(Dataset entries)
= = = = = = =

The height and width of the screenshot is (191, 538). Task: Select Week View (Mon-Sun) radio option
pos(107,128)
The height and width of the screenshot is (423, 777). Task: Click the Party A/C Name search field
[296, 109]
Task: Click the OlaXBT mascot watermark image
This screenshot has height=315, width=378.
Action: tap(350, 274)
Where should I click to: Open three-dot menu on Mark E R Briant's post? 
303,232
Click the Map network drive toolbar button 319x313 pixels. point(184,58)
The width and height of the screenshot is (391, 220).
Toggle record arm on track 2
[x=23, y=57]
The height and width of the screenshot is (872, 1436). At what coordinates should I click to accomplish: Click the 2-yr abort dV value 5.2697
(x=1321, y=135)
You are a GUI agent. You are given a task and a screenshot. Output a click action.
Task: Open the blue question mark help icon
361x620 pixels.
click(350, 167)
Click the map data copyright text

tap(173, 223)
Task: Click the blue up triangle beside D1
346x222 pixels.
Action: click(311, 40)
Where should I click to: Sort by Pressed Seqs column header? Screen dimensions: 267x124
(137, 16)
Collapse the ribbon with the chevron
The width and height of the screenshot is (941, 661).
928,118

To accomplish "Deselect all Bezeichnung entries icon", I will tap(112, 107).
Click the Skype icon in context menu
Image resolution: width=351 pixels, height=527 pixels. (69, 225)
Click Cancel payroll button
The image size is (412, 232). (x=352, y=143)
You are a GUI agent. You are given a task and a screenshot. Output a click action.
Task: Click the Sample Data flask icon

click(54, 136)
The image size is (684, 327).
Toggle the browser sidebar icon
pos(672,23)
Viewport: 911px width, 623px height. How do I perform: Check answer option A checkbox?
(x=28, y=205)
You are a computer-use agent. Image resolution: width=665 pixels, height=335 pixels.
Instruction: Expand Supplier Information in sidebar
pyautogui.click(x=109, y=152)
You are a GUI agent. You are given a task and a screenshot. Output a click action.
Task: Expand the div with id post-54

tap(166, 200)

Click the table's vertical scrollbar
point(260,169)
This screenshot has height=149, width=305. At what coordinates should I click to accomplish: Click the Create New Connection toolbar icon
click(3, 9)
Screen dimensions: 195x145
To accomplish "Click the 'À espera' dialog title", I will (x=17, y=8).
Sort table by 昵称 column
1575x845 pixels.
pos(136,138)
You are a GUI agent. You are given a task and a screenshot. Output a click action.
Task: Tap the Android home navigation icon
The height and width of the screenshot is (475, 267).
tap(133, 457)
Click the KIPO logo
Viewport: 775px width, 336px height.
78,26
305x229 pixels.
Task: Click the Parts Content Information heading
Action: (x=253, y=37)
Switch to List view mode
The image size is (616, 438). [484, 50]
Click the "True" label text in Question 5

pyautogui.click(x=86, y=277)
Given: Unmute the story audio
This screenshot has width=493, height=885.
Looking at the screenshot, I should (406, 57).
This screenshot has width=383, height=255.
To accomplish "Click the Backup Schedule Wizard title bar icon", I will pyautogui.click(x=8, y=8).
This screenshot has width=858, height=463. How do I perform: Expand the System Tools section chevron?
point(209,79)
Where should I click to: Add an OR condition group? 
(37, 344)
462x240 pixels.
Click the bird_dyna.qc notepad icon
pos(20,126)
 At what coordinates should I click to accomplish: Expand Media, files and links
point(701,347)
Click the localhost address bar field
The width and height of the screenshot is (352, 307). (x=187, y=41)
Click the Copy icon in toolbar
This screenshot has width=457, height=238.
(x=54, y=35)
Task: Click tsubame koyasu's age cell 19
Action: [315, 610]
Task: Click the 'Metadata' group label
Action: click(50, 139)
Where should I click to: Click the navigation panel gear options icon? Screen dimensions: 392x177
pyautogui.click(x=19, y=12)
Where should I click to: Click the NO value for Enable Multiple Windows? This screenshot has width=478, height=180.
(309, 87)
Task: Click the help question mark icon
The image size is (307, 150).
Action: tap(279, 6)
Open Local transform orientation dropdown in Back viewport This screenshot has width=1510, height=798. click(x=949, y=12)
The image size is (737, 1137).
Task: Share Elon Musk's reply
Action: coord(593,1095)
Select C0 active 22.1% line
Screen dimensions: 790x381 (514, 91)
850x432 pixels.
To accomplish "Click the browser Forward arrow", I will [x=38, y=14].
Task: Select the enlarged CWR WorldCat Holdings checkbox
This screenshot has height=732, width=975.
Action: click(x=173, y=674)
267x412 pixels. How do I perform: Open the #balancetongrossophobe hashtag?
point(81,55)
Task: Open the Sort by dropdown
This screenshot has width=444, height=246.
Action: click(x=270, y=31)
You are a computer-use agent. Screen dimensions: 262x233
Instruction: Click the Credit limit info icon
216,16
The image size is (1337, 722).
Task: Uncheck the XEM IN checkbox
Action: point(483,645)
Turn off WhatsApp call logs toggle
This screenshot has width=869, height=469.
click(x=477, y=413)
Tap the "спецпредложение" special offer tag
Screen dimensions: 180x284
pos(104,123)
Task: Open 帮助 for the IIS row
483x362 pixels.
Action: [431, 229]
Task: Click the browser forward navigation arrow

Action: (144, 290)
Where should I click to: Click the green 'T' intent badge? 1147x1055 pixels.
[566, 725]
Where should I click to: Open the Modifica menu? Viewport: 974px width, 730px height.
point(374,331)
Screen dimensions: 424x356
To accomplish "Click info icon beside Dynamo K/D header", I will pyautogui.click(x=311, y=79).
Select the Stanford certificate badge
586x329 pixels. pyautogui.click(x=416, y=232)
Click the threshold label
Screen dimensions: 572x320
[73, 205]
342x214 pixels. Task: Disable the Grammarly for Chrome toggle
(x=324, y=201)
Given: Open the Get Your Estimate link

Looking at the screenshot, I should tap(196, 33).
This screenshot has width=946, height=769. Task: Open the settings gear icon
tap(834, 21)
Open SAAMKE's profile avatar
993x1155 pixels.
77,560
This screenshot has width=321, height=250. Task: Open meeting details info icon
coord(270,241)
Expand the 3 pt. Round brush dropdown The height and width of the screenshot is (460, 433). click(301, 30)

= = = = = = =

● YOUR TASK
Which lines in the records above contain the string "computer"? Copy them.

● RESPONSE AREA
You are a computer-use agent. Image resolution: width=665 pixels, height=335 pixels.
You are a computer-use agent. Screen dimensions: 262x233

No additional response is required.